Tullio Baraglia

Personal information
- Born: 21 July 1934 Gera Lario, Italy
- Died: 23 November 2017 (aged 83)
- Height: 188 cm (6 ft 2 in)
- Weight: 87 kg (192 lb)

Sport
- Sport: Rowing

Medal record
Men's rowing
Representing Italy
Olympic Games
| Silver medal – second place | 1960 Rome | Coxless four |
| Bronze medal – third place | 1968 Mexico City | Coxless four |
European Rowing Championships
| Gold medal – first place | 1961 Prague | Coxless four |

= Tullio Baraglia =

Italian rower (1934–2017)

Tullio Baraglia (21 July 1934 – 23 November 2017) was an Italian rower who competed in the 1960 Summer Olympics and in the 1968 Summer Olympics.

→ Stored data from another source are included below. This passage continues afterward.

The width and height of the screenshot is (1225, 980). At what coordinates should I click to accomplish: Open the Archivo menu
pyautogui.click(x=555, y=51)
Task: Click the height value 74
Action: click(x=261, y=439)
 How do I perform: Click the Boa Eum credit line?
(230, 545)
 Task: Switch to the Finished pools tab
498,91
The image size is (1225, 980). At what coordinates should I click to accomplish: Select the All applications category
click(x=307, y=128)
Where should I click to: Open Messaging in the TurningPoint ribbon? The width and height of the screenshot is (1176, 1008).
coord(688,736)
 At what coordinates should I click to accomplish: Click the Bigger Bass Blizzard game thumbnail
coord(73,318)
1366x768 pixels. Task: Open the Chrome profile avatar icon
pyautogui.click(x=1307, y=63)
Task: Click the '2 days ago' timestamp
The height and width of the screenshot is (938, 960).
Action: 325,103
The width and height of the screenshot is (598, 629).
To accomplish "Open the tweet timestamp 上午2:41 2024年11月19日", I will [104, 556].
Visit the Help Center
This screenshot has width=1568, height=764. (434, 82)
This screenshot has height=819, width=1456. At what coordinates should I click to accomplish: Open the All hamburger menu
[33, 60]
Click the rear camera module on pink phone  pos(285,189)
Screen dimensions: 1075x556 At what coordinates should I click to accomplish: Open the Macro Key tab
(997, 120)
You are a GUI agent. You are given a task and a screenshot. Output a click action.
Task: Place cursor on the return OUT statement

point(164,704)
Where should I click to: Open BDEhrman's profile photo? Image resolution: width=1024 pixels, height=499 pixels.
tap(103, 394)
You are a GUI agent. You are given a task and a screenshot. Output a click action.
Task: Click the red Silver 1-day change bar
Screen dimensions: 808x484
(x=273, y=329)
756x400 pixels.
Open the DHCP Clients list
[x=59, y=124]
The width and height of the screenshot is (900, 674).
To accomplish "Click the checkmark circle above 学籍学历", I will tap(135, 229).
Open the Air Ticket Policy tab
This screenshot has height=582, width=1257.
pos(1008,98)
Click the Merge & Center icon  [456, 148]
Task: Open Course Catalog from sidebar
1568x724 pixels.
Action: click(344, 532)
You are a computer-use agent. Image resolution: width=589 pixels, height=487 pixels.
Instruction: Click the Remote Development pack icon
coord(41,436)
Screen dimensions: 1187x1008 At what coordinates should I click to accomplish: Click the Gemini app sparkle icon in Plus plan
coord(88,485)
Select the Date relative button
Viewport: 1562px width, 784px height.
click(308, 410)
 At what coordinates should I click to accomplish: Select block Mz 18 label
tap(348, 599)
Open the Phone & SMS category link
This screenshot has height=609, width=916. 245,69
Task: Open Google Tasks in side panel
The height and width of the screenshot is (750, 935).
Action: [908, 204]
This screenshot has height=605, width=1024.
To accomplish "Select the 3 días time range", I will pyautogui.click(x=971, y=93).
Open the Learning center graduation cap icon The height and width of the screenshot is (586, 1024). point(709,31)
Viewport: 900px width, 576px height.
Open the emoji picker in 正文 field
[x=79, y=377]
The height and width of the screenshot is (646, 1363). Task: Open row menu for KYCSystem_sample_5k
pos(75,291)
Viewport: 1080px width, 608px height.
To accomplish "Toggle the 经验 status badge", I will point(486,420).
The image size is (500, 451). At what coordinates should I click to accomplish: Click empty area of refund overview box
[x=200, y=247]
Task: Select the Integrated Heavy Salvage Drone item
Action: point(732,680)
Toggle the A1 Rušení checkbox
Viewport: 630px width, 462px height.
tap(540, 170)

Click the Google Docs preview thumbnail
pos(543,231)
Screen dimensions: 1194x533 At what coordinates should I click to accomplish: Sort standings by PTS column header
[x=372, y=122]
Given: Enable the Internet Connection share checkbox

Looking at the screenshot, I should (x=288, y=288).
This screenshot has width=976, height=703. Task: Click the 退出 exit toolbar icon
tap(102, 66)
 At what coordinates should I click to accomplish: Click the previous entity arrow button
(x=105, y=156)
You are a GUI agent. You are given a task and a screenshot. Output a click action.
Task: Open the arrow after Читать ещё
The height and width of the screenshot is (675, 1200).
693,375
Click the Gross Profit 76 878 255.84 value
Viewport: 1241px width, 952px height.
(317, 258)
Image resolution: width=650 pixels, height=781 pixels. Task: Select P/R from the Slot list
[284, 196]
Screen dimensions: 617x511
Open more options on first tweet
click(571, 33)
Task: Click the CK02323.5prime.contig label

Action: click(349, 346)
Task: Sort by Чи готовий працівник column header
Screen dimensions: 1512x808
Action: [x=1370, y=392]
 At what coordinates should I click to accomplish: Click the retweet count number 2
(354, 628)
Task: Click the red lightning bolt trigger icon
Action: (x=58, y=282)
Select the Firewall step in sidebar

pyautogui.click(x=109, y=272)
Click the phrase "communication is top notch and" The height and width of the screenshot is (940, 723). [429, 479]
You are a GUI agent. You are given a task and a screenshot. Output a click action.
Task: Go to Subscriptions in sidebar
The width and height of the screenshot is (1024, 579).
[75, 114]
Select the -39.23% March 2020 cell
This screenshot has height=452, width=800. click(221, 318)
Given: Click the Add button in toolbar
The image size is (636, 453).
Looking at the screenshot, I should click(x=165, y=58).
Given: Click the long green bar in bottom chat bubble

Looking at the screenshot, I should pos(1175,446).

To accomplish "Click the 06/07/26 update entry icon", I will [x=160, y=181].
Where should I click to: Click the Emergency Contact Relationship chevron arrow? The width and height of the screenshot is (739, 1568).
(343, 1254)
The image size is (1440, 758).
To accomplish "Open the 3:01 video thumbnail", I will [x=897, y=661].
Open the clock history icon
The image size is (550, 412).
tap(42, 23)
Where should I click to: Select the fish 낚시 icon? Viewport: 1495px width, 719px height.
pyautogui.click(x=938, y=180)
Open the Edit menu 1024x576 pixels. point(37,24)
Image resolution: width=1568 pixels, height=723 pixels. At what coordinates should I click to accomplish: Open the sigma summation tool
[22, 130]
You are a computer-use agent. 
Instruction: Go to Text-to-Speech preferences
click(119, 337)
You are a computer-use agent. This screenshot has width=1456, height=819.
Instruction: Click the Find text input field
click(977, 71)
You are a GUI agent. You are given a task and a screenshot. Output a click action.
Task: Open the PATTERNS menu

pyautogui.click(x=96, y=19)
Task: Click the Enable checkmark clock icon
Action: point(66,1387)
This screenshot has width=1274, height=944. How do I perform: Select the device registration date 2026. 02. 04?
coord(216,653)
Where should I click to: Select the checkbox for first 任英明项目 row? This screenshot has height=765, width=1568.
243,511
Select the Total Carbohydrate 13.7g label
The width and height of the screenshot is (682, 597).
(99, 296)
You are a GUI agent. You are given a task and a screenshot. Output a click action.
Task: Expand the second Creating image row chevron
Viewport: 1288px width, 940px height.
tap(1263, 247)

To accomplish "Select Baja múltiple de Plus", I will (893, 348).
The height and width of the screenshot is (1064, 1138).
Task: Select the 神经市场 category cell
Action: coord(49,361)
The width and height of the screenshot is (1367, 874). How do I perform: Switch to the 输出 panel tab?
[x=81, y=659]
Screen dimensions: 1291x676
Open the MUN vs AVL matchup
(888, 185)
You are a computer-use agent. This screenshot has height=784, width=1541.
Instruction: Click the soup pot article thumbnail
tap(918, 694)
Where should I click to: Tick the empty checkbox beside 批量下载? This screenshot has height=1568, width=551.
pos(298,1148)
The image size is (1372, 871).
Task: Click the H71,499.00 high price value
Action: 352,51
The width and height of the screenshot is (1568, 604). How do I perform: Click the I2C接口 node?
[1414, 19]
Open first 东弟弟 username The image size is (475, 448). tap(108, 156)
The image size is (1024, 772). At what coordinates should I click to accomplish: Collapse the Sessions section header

He was born in Gera Lario.

In 1960 he was a crew member of the Italian boat which won the silver medal in the coxless four event at the 1960 Summer Olympics. At the 1961 European Rowing Championships, he won gold with the coxless four in Prague. Eight years after his first Olympic appearance, he won the bronze medal with the Italian boat in the coxless four competition at the 1968 Summer Olympics.